Carbon dating at

23 Jan

Carbon-14, or radiocarbon—which is now widely used to date organic material—was discovered 75 years ago on February 27 by Martin Kamen and Sam Rubin at the UC-Berkeley Radiation Lab.

Because the ratio of carbon 12 to carbon 14 present in all living organisms is the same, and because the decay rate of carbon 14 is constant, the length of time that has passed since an organism has died can be calculated by comparing the ratio of carbon 12 to carbon 14 in its remains to the known ratio in living organisms. Our Living Language : In the late 1940s, American chemist Willard Libby developed a method for determining when the death of an organism had occurred.

He first noted that the cells of all living things contain atoms taken in from the organism's environment, including carbon; all organic compounds contain carbon.

An expert on radiation, Libby gets to the heart of the matter in this article on radiocarbon dating: “(1) Cosmic rays make living things radioactive to a certain level fixed by the environment through the food eaten.

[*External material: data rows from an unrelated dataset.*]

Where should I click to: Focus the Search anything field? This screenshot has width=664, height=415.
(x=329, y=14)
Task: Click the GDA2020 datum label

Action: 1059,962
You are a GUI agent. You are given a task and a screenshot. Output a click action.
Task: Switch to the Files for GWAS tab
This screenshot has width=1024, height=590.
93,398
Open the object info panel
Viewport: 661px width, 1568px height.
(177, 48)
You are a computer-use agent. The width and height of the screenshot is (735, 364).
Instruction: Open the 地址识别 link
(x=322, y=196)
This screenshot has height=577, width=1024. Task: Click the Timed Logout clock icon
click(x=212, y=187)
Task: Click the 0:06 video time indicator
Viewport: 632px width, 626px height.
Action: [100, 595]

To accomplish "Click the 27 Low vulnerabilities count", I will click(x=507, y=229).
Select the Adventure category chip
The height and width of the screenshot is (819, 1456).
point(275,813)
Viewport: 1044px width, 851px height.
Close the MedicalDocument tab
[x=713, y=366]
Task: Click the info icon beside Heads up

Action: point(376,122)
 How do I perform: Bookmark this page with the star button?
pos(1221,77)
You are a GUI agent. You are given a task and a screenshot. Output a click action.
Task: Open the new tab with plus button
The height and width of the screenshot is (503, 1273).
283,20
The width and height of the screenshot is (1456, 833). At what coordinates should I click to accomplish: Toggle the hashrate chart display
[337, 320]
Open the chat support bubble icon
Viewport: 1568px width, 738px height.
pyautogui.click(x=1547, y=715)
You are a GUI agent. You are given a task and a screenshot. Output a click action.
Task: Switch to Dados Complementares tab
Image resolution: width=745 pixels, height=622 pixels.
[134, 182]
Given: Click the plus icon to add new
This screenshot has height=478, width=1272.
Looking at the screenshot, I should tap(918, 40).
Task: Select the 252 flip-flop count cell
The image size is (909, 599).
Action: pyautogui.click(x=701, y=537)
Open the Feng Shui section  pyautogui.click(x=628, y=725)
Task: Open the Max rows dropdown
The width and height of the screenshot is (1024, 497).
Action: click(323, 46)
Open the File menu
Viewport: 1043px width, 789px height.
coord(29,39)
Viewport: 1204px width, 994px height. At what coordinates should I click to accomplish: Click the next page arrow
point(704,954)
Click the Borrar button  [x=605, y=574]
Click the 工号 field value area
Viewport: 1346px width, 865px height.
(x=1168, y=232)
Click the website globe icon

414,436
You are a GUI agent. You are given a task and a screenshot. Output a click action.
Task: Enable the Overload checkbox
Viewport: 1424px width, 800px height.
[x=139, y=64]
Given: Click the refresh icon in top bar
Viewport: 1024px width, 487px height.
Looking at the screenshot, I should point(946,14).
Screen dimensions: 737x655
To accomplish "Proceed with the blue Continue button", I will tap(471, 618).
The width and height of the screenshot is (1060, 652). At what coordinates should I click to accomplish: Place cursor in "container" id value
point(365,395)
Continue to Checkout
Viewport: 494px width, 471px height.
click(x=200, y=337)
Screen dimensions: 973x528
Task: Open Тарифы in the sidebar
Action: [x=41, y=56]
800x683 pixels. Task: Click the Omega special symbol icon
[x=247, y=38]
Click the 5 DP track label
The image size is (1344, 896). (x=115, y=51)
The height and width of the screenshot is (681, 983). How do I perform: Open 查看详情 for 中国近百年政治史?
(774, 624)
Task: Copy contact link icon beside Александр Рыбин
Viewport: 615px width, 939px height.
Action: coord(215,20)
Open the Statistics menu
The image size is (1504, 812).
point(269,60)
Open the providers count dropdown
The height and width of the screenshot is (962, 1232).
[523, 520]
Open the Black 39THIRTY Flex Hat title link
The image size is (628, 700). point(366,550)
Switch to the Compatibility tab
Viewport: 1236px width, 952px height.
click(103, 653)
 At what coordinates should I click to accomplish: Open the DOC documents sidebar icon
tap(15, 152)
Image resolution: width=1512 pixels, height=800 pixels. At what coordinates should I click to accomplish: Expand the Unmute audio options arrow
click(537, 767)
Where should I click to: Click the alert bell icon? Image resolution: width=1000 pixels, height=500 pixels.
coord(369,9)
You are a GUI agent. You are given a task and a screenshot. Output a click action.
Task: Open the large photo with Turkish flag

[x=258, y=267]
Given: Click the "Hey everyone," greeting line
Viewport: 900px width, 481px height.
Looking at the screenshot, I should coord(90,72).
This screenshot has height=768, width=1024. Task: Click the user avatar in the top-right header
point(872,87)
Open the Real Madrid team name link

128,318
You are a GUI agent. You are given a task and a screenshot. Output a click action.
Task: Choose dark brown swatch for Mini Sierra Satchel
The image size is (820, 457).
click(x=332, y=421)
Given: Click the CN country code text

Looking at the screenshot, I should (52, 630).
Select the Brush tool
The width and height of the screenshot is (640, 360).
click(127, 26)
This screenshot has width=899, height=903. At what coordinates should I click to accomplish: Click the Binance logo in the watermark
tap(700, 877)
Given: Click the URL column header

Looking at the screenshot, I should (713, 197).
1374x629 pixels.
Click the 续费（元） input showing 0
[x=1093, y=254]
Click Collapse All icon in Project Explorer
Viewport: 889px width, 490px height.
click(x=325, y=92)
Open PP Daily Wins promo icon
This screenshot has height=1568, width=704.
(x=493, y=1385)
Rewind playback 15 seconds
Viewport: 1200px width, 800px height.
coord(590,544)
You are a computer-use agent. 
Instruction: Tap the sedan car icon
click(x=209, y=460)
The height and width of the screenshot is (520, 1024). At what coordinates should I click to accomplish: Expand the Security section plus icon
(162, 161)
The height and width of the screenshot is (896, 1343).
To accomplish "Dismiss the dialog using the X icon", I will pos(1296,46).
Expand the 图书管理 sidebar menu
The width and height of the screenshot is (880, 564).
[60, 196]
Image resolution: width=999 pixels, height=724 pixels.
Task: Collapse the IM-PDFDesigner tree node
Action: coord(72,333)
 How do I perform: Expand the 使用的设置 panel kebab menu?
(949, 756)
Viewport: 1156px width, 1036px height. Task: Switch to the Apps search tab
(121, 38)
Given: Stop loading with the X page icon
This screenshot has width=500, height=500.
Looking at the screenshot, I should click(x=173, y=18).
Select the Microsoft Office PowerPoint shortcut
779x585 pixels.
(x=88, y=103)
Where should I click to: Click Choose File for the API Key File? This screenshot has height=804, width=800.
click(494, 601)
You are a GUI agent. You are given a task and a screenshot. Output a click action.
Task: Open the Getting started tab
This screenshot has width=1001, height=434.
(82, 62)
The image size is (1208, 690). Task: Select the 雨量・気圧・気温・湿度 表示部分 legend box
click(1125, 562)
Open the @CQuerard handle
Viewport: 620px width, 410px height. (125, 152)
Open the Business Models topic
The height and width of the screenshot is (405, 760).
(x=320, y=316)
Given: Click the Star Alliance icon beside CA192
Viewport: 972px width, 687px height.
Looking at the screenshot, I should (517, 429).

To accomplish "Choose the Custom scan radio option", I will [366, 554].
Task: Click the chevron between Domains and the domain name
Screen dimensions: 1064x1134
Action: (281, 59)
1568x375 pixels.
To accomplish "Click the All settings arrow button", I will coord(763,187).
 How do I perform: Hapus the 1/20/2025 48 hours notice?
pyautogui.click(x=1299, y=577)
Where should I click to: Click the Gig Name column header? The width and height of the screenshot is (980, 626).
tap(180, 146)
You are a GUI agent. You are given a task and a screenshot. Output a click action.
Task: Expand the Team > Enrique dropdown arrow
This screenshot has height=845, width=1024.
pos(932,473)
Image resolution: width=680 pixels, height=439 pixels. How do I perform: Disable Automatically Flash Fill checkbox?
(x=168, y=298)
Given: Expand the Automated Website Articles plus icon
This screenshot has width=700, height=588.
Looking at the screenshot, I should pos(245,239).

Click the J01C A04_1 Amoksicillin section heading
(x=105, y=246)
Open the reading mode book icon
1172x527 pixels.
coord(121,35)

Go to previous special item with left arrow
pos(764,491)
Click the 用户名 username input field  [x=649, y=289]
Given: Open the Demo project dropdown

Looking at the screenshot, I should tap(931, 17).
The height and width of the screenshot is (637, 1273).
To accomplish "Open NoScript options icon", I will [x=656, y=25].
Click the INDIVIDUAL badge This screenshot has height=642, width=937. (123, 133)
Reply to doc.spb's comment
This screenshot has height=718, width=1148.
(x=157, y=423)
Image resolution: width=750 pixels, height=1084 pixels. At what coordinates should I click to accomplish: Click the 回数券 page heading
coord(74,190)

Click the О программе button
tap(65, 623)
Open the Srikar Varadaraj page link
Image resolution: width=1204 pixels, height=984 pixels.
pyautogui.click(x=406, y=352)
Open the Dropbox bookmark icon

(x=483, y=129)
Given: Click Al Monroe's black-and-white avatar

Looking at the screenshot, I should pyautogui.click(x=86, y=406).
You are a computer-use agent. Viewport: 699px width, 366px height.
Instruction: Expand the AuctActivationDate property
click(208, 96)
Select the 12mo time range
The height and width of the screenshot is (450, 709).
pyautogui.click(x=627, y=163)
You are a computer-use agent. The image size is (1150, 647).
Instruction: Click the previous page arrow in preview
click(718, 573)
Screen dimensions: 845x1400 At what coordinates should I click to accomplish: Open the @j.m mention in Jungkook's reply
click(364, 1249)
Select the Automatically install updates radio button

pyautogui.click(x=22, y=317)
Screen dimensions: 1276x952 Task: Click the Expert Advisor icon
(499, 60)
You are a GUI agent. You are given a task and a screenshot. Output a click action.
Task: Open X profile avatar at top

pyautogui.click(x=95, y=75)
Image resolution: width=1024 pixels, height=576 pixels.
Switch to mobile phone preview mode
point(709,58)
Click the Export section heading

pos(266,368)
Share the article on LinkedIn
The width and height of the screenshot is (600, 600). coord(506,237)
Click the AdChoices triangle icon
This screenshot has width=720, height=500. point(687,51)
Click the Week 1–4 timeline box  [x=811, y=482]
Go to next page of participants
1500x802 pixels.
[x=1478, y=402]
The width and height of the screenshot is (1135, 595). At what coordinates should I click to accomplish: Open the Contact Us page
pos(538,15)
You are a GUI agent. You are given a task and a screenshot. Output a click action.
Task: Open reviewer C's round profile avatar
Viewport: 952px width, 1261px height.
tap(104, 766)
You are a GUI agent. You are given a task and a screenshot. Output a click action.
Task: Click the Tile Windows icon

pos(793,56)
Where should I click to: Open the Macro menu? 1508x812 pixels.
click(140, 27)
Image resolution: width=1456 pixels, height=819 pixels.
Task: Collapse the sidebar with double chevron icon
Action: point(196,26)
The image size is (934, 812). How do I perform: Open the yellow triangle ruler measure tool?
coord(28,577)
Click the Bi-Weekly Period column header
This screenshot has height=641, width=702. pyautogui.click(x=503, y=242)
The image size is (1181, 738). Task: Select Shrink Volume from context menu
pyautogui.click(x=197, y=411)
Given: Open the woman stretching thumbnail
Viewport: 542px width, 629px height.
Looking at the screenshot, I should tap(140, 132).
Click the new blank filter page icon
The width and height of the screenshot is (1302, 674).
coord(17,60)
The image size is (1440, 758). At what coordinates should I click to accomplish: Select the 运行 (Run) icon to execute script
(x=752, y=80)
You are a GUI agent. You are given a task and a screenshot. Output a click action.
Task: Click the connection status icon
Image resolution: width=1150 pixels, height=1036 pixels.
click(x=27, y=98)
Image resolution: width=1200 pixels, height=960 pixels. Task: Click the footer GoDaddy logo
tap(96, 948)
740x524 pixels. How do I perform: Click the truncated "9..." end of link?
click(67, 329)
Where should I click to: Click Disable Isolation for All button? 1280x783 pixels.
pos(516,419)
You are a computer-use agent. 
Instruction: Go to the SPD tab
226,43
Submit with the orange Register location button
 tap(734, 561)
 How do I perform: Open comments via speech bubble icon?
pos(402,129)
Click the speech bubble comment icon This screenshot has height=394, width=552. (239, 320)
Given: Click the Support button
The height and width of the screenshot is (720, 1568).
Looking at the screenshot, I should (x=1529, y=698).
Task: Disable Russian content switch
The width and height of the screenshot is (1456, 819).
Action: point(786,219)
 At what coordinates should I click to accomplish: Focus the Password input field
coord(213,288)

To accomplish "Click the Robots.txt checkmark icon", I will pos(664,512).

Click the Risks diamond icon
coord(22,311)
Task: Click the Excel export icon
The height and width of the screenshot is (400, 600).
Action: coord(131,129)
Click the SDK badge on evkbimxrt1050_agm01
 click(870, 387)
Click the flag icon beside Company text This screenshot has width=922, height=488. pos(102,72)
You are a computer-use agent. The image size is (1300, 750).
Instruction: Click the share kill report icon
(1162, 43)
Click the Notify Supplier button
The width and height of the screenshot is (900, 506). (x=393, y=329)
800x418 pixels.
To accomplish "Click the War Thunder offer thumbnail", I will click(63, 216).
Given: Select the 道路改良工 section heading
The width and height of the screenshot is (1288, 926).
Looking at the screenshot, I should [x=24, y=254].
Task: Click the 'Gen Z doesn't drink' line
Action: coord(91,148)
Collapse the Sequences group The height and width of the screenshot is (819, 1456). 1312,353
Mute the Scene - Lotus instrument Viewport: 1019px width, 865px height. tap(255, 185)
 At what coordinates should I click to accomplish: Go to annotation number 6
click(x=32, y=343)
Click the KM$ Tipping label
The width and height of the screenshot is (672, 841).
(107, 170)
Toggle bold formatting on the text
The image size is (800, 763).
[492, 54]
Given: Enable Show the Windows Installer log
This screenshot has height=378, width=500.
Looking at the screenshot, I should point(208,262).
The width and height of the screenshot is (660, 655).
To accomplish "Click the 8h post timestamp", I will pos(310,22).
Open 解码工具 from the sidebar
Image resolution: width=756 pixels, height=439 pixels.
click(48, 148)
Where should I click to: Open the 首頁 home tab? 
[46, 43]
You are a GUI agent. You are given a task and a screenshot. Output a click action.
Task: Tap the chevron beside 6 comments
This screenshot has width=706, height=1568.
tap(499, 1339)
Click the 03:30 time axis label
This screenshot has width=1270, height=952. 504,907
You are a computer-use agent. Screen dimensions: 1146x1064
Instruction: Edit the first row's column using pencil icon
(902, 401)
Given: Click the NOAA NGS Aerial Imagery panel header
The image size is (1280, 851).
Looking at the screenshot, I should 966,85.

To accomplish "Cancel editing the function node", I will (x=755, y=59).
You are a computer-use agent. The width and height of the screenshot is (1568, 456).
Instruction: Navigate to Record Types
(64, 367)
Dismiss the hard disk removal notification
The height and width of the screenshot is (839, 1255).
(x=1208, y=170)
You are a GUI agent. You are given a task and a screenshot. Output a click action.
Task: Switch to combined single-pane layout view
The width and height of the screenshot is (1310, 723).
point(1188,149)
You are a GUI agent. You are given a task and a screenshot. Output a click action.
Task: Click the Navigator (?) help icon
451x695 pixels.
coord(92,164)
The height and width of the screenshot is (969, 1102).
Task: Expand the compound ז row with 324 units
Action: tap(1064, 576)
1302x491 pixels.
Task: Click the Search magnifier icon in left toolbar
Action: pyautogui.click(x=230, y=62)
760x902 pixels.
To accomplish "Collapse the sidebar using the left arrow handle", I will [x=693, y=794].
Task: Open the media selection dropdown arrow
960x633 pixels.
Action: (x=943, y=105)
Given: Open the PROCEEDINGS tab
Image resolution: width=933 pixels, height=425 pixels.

Taylor, who calls radiocarbon dating revolutionary, summarized a half-century of advances made in radiocarbon dating.

(2) At death the intake of food stops so no replenishment of the immutable radioactive decay of C can occur and the degree to which decay is observed to have occurred gives the time lapse since death (radiocarbon age.)” The dating of archaeological evidence before radiocarbon was based on historical records, stratigraphy (the study of layers of rock), and educated guesswork. Taylor wrote, “It is difficult for many people to appreciate just how dramatically the advent of radiocarbon dating transformed archaeology.

Bone, wood (including charcoal), and other plant remains could be dated to approximately 50,000 years ago.